Possiamo prevedere cosa succederebbe se a trionfare fossero i secondi: basta rimontare in cima all’articolo e rileggersi le parole di Einaudi. Ma chi parteggia al contrario per un’ulteriore integrazione – anzitutto per le ragioni esposte da Einaudi – deve chiedersi se e in quali termini essa sarà possibile.

Ritorno a Ventotene

Perché le linee di faglia non sono solo quelle che dividono nazionalisti ed europeisti. C’è anche la divisione fra l’Europa austerista e ‘competitiva’ di Angela Merkel, o meglio di Schäuble e Seehofer – che punta molto sulla disciplina imposta dai mercati – e l’‘Europe qui protège’ di Emmanuel Macron, che auspica più redistribuzione e condivisione dei rischi, passando se necessario da una fiscalità comune. Le resistenze tedesche e nordeuropee all’idea di un budget trasversale per l’Eurozona dimostrano la profondità di questa divisione.

Ad aggravare tutto, le storiche differenze di natura economica e culturale fra est e ovest, sud e nord. Inoltre è difficile che gli umori correnti – e i vari movimenti che li cavalcano e fomentano – favoriscano un’ulteriore integrazione. Una soluzione sarebbe quella di un’Europa a geometria variabile: un modello già parzialmente in essere, per esempio per i paesi fuori dall’euro.
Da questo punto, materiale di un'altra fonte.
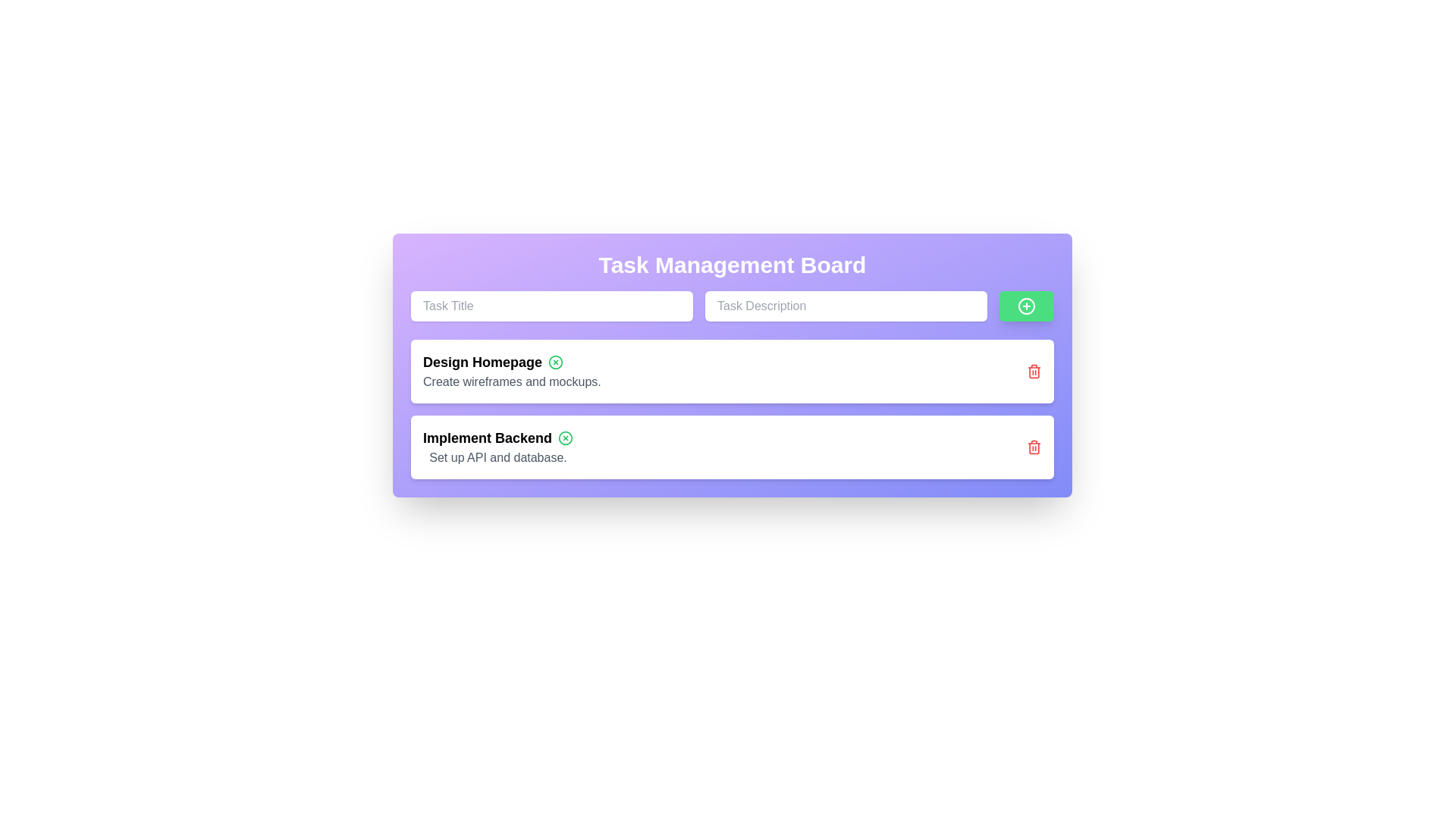  Describe the element at coordinates (512, 381) in the screenshot. I see `the textual label displaying 'Create wireframes and mockups.' located under the 'Design Homepage' section` at that location.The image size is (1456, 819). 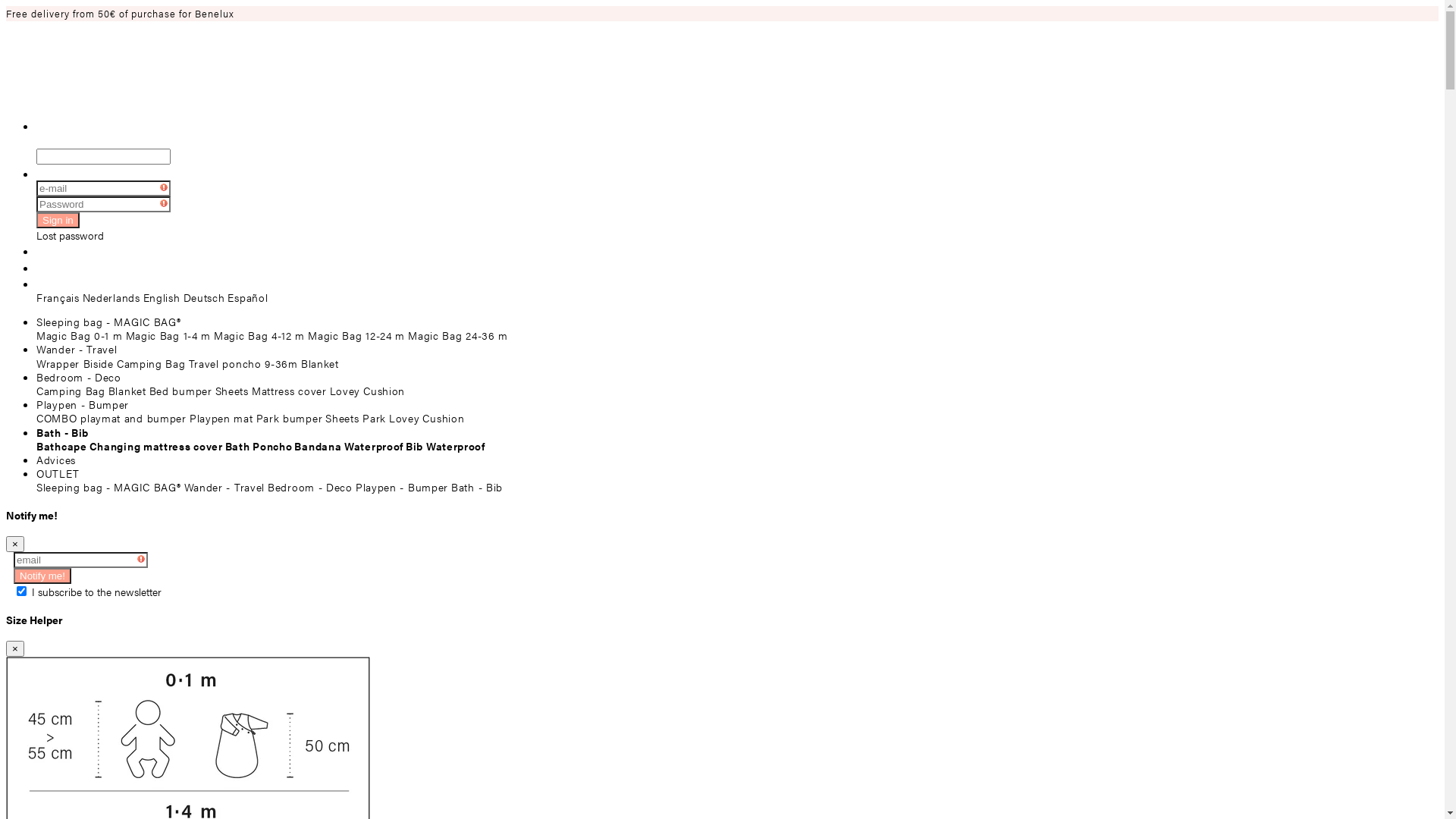 I want to click on 'Park bumper', so click(x=290, y=418). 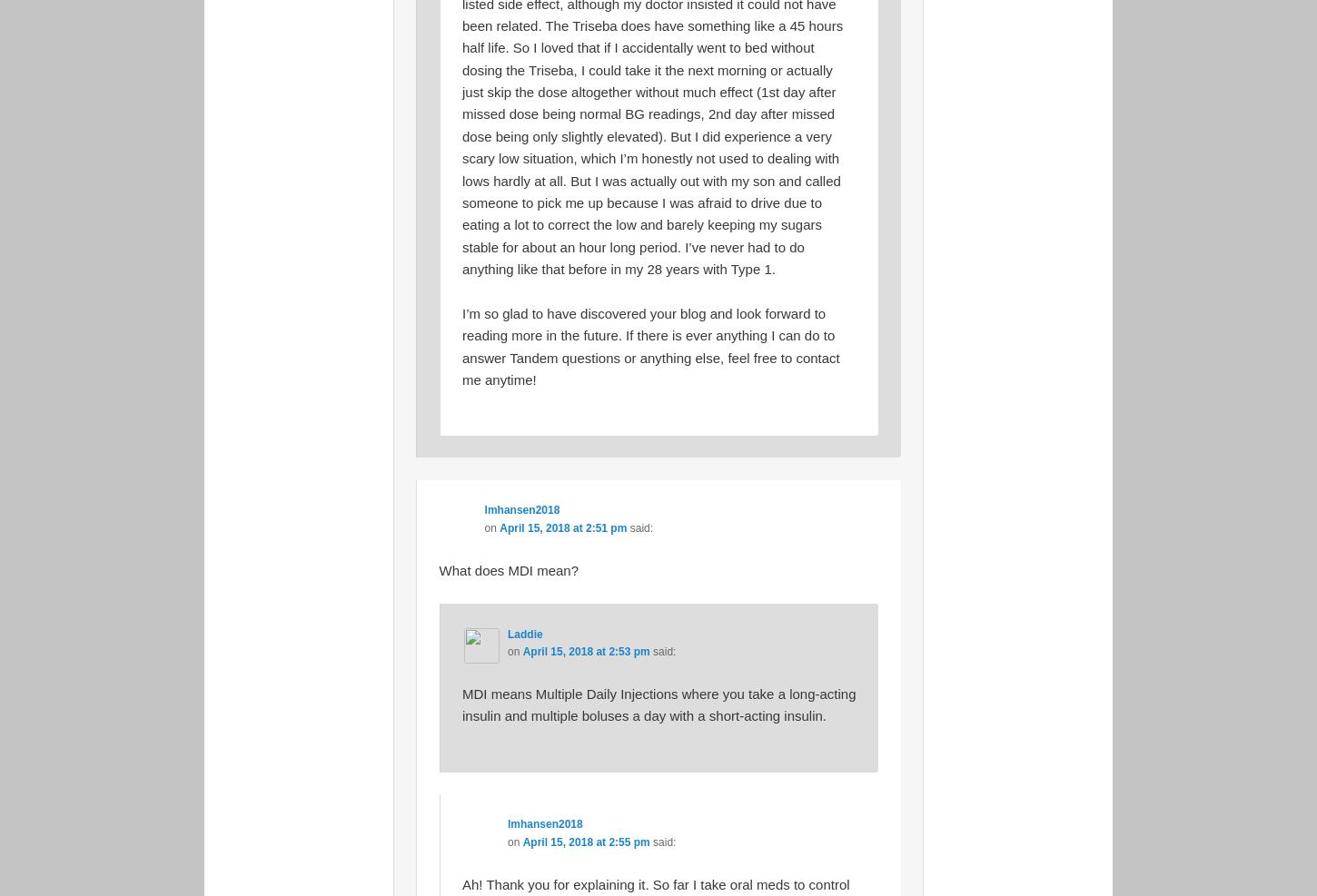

Però, siamo sinceri: l’idea di un’Europa à la carte – sto dentro all’euro anzi no, sto dentro alla difesa comune anzi no, e via dicendo – ci riporta all’abbaglio di un’acefala ‘società delle nazioni’. In proposito Altiero Spinelli ed Ernesto Rossi, il cui ‘Manifesto di Ventotene’ è forse la vera costituzione europea, scrivevano: “È ormai dimostrata l’inutilità, anzi la dannosità di organismi sul tipo della Società delle Nazioni, che pretendeva di garantire un diritto internazionale senza una forza militare capace di imporre le sue decisioni, e rispettando la sovranità assoluta degli stati partecipanti”. E davvero risulta difficile promuovere difesa, fiscalità, accoglienza e mercato comuni senza una netta devoluzione di sovranità ‘verso l’alto’.

Una necessaria utopia

Per come buttano le cose, questa visione rimane parecchio utopica. Anche perché richiede di cambiare completamente ‘narrativa’ in funzione antisovranista, di non lasciar “solidificare la lava incandescente delle passioni popolari nel vecchio stampo”. Una battaglia lunghissima, che passa anche dal recupero di una partecipazione popolare troppo spesso schivata dal processo di unificazione (che ha lasciato il campo a quella miope rigidità tecnocratica e ‘impolitica’ sulla quale, come una nemesi, germogliano i populisti). Magari, chissà, attraverso movimenti davvero internazionali. In ogni caso, combattere bisogna: ché invece abbandonare l’Europa unita rischia di far finire tutti – rubo la storiella a un saggio amico – come “il tizio che sopravvive al ghetto di Varsavia, ad Auschwitz, al bombardamento di Dresda, e poi muore scivolando su una buccia di banana, il 9 maggio del Quarantacinque”.